Short Answer
Renting part of your home does not automatically cost you the principal residence exemption. CRA’s administrative exception covers most basement suite scenarios. However, renting the entire home, making structural changes, or claiming CCA on the building can trigger a change-in-use that must be carefully managed.
CRA’s Administrative Position: The Safe Harbour for Partial Rentals
CRA’s Income Tax Folio S1-F3-C2 establishes an exception that protects most landlords who live in their homes while renting a portion:
| Condition | Must be met |
|---|---|
| Rental use is ancillary to the main use as a personal residence | The home is primarily your personal home |
| No structural modifications were made to adapt the property for rental | No exterior entrance added, no kitchen added in the rental unit |
| No CCA claimed on the portion of the building used for rental | The building’s UCC was not reduced by CCA claims |
If all three conditions are met, CRA allows the full PRE on the property — you do not need to prorate based on rental vs personal square footage.
Most basement suite scenarios qualify. A finished basement rented to a boarder, without internal/external modification that makes it a separate unit, and without CCA claimed on the building, typically qualifies for this exception.
When the Exception Doesn’t Apply
| Scenario | Exception available? |
|---|---|
| Basement suite with its own entrance added after purchase | No — structural modification |
| Renting the entire home while you live elsewhere | No — entire property changed use |
| Claiming CCA on the building | No — disqualified even if only partial |
| Two-unit home where rental unit is a distinct legal unit | Likely no — may be two properties |
| Renting for more than 50% of the home by square footage | Likely no — rental exceeds ancillary threshold |
The Change-in-Use Rules
When use changes from personal to income-producing (or vice versa), a deemed disposition occurs:
| Change type | Tax event |
|---|---|
| Convert entire home to a rental property | Deemed sold at FMV on conversion date — capital gain on appreciation to that point |
| Convert rental property to personal residence | Deemed sold at FMV on conversion date — capital gain from rental period |
| Convert part of home to rental (structural change) | Partial deemed disposition on the converted portion |
Section 45(2) Election: Deferring the Conversion Gain
When you convert your principal residence to a rental:
| Benefit | Using Section 45(2) |
|---|---|
| Defer the deemed disposition | No immediate capital gain at conversion |
| Keep PRE designation for up to 4 more years | Property can still be designated PRE for up to 4 additional years after move-out |
| No CCA allowed | If claiming CCA, the election cannot be used |
| Must resume personal use within 4 years (or sell) | If you don’t, the election doesn’t help retroactively |
How to file: Attach a letter to your tax return for the year the change of use occurs, stating that you are making the Section 45(2) election for the property.

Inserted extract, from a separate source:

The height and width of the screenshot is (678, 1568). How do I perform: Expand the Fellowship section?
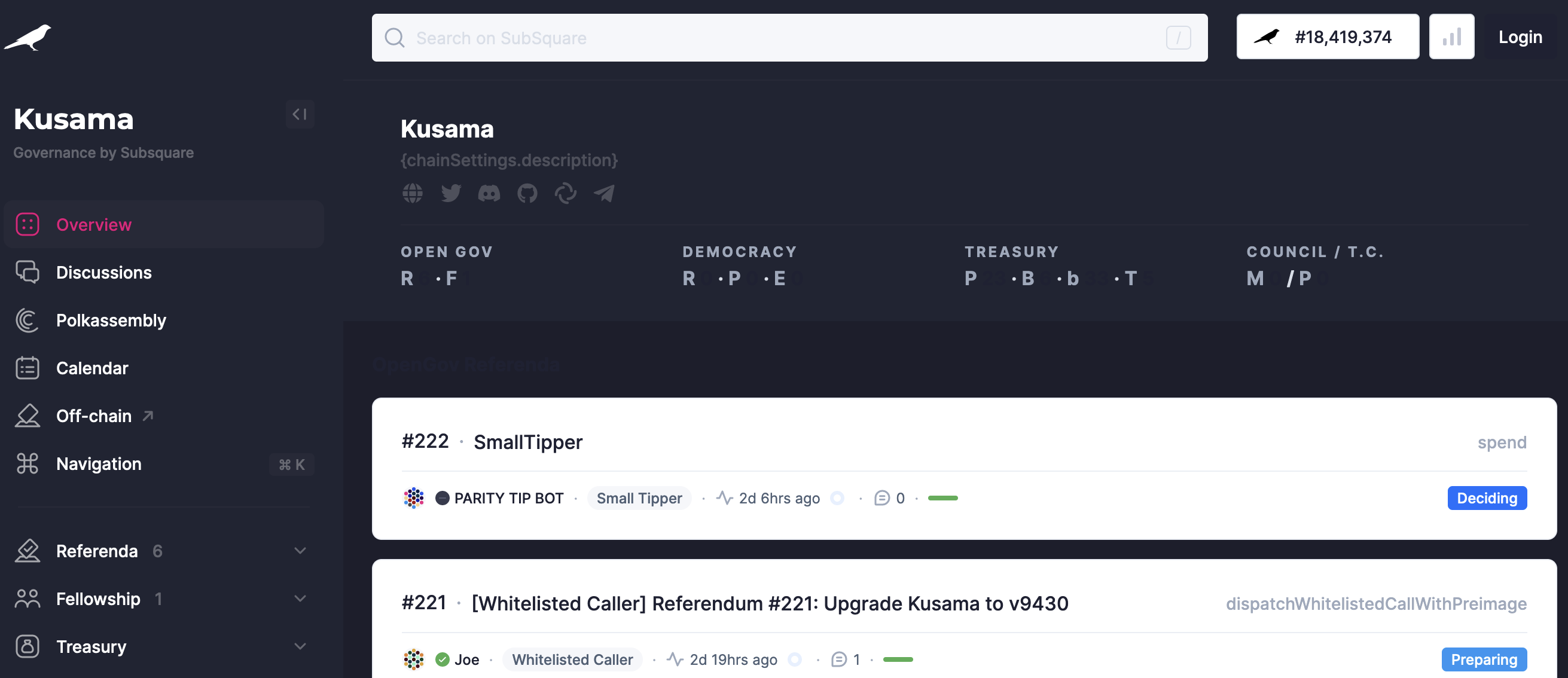[x=300, y=599]
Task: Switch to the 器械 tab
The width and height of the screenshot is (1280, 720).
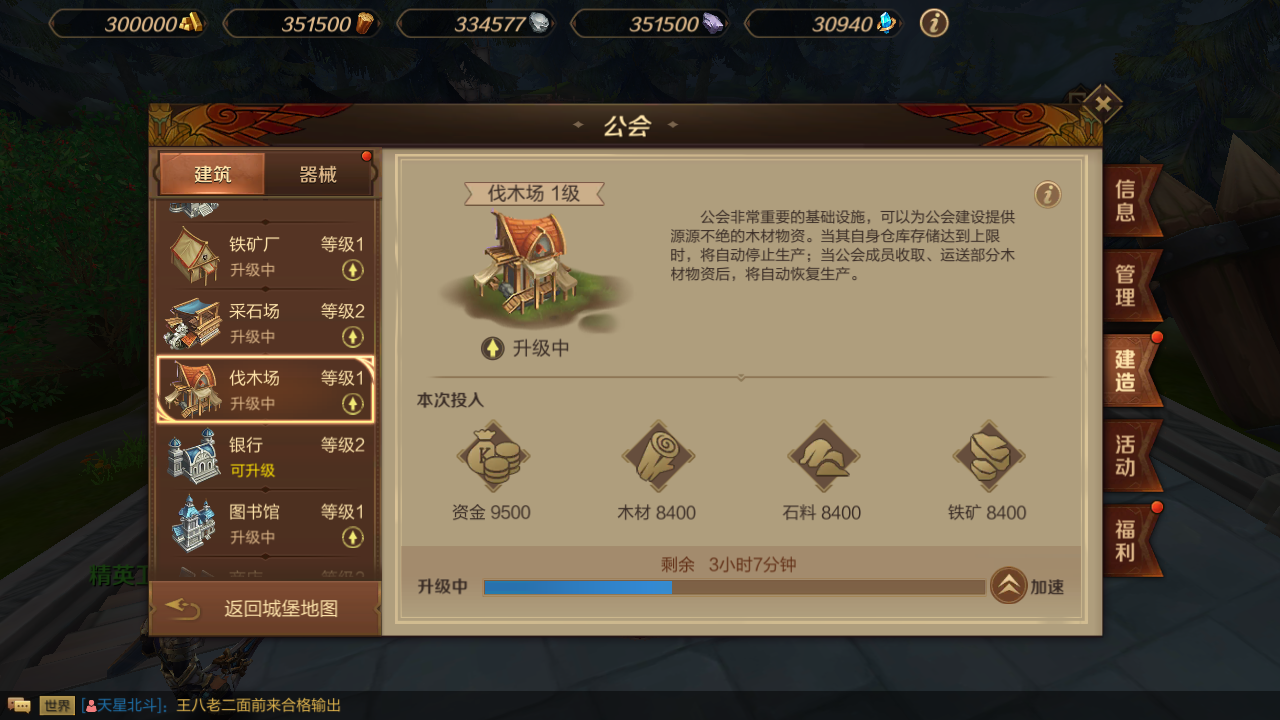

Section 45(3) Election: Converting Rental Back to Principal Residence
When you move back into a property that was a rental:
| Benefit | Using Section 45(3) |
|---|---|
| Defer the deemed disposition at move-in | No immediate capital gain at time of re-occupation |
| Can retroactively designate as PRE for up to 4 years before you moved in | Allows PRE to shelter the rental years if fewer than 4 |
| CCA previously claimed may create recapture | CCA claimed during rental period must still be reconciled on sale |
The PRE Formula with Partial Rentals
If the ancillary exception does not apply, the standard PRE formula governs:
$$\text{Exempt gain} = \frac{1 + \text{Years designated as PRE}}{\text{Total years owned}} \times \text{Capital gain}$$
Example: You owned for 15 years. You rented the full property for 3 years (years 1–3) using Section 45(2) election. You lived there for 12 years (years 4–15). Capital gain: $400,000.
- Years you can designate as PRE: years 1–3 (via election) + years 4–15 = 15 years
- PRE fraction: (1 + 15) ÷ 15 = 1.067 → capped at 100%
- Entire gain is exempt
Without the election:
- Years designated: years 4–15 = 12 years
- PRE fraction: (1 + 12) ÷ 15 = 86.7%
- Exempt: $400,000 × 86.7% = $346,666
- Taxable: $400,000 − $346,666 = $53,334
Disposition Filing Requirements
When you sell a home that you rented even partially, you must file a Principal Residence Designation:
| Form | When to use |
|---|---|
| Schedule 3 + T2091(IND) | Always file when designating a principal residence — required since 2016 even for fully exempt sales |
| T664 | Election for change-in-use under s.45(2) on prior year returns (if amending) |
CRA has been matching property sale data with T1 filings since 2016. Failure to file the T2091 can result in a $100/month late filing penalty capped at $8,000.
Bottom Line
Renting part of your home while living there usually does not affect the principal residence exemption, provided you haven’t structurally adapted it for rental and haven’t claimed CCA. The change-in-use rules matter most when you vacate the entire property — Section 45(2) is a powerful tool to preserve PRE eligibility for up to four additional years, but requires proactive filing and ties your hands on CCA.